Chapter 1, "Hitting Diet Bottom", discusses the issue of going on diets , "failing," and then experiencing dieting backlash. Have I been there? Yes.

Some signs that you have hit diet bottom are:
-becoming more preoccupied with food
-food becomes the enemy
-you become guilty when not eating diet-type foods
-slowed metabolism
-the harder you try to diet, the harder you fall

I think I've really experienced all of these things, so for me this is a sign that it is time to change my mindset.

This chapter also discuss symptoms of diet backlash:
-having little trust in self with food (this is me completely because I second guess what I eat all the time)
-feeling that you don't deserve to eat (yes, yes, yes)
..............to give an example of this....yesterday I ran in the morning on the treadmill and I didn't have any other activity planned for the day besides an evening walk. I was tired (hadn't slept much the night before) and I hit a panicked point midday where I thought I had to come up with a more intense exercise plan for the evening to "earn" my dinner that night. I actually said that I didn't deserve the meal that I was eating.
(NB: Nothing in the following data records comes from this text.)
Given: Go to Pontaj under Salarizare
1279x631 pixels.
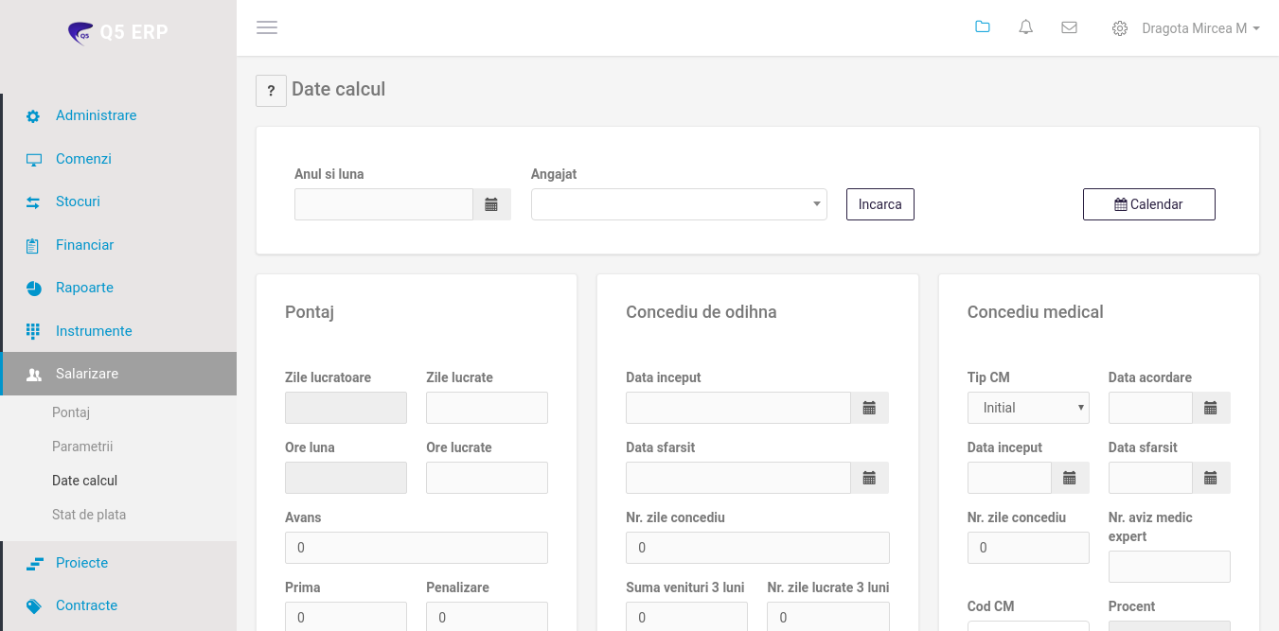Looking at the screenshot, I should tap(71, 412).
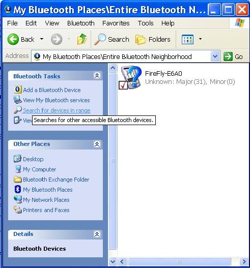This screenshot has height=268, width=250.
Task: Click View My Bluetooth services link
Action: click(57, 100)
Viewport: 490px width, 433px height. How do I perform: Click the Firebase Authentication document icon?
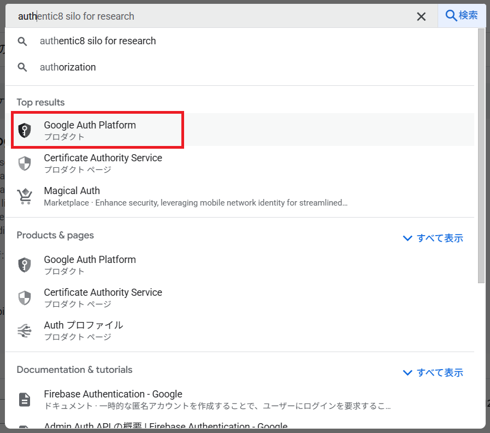[x=25, y=400]
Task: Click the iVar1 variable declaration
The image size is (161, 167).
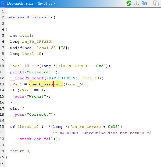Action: click(x=26, y=35)
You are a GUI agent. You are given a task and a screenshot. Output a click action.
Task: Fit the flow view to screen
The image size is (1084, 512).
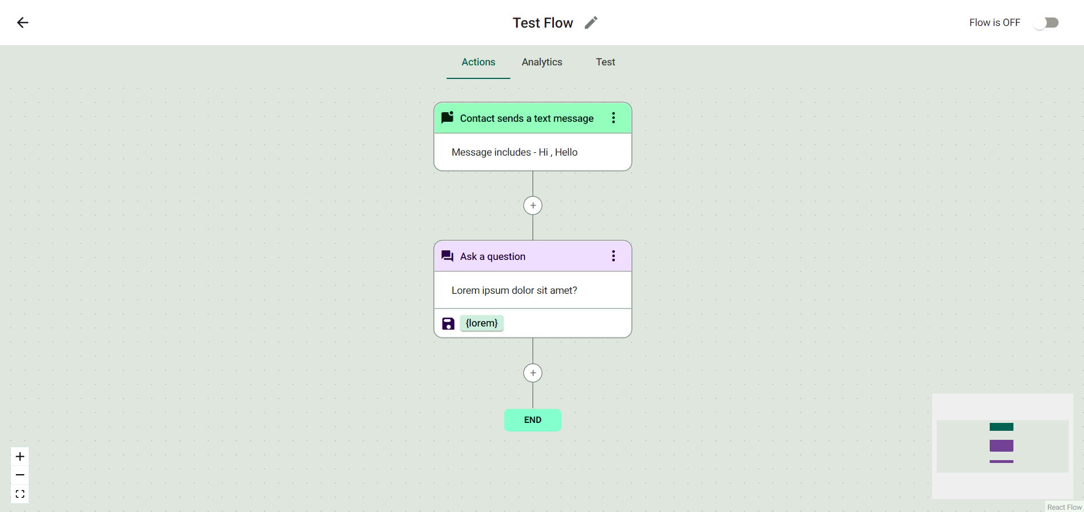click(20, 494)
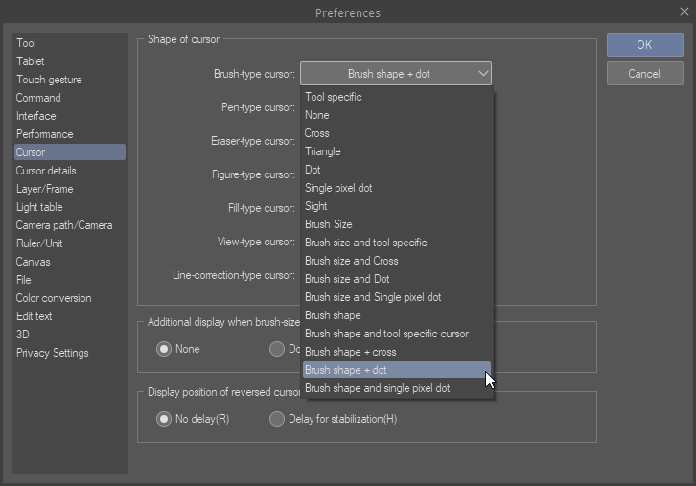
Task: Select the 'None' additional display radio
Action: (x=164, y=349)
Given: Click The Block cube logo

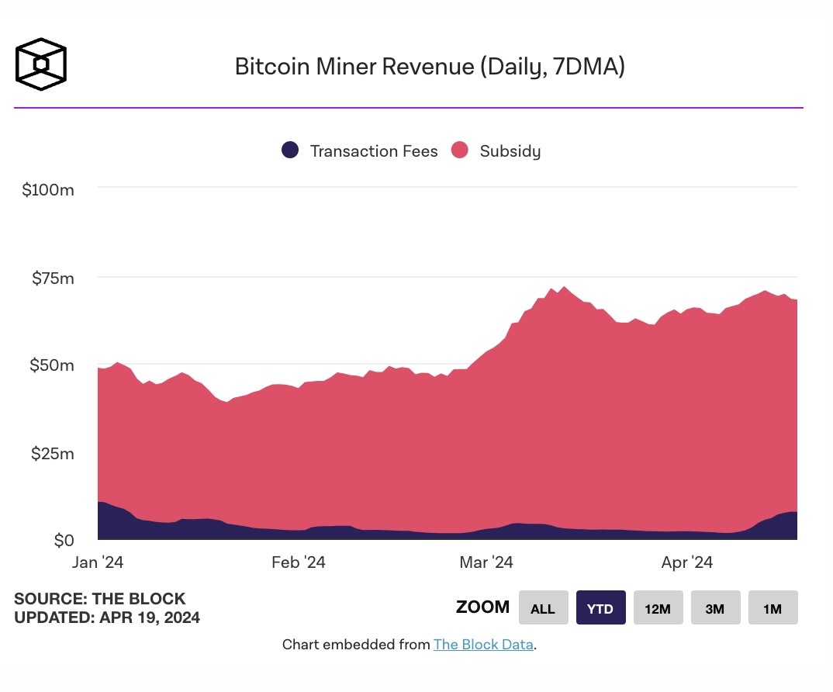Looking at the screenshot, I should [41, 64].
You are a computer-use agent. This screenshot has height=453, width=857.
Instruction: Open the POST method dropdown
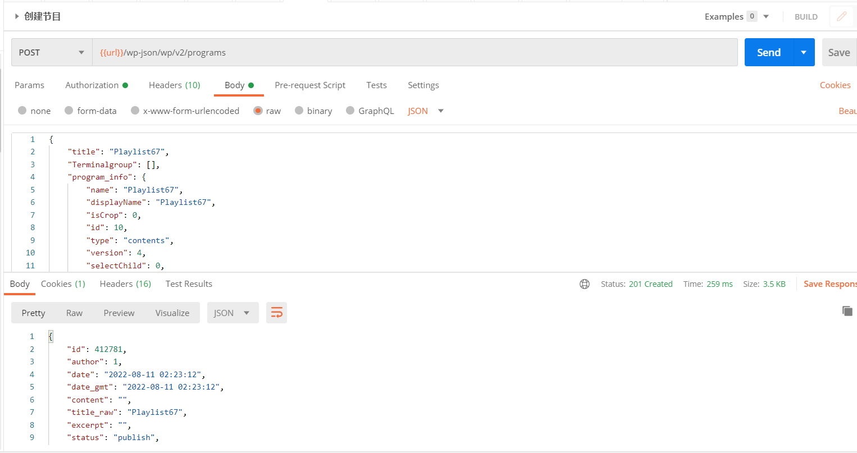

I did manage to push these thoughts aside and stick to my original plan of a walk and the same dinner, but all those thoughts did run through my head.
-social withdrawal (experienced this a little last year, but no longer thankfully)
-sluggish metabolism (I feel I am experiencing this)
-using caffeine to survive the day (yes, but I think this is due to my sleep schedule)
-eating disorders (I've never had an eating disorder, but I will definitely say I've struggled with disordered eating patterns that were not healthy)

Another important part of the chapter is the discussion of what the dieting (long term) process does to the body. The book discusses how our bodies shift into a survival mode and our metabolism slows down. Our food cravings can escalate (I experienced this when I severely reduced calories, thankfully now that I've raised my calories I have average, normal cravings). There is also discussion about how with each diet, our body learns and adapts and this can result in rebound weight gain. I have experienced rebound weight gain after I increased my calories to a normal level after dieting. I've gained back about 20-25 pounds from the lowest weight I reached while dieting. This 20-25 lb increase was over the course of 1 year.

Basically this chapter encourages you to look at what dieting can do to your body and that by restricting calories below your needs, leaving yourself in a hungry state most of the time, just isn't a good idea.

Has anyone else read this book/chapter? Have you experienced any of these dieting backlash symptoms? I feel like I may have fell harder than most because I was clinging to a diet as a comfort, way to soothe my anxiety, but I think many people go on and off diets and experience some of these symptoms as well.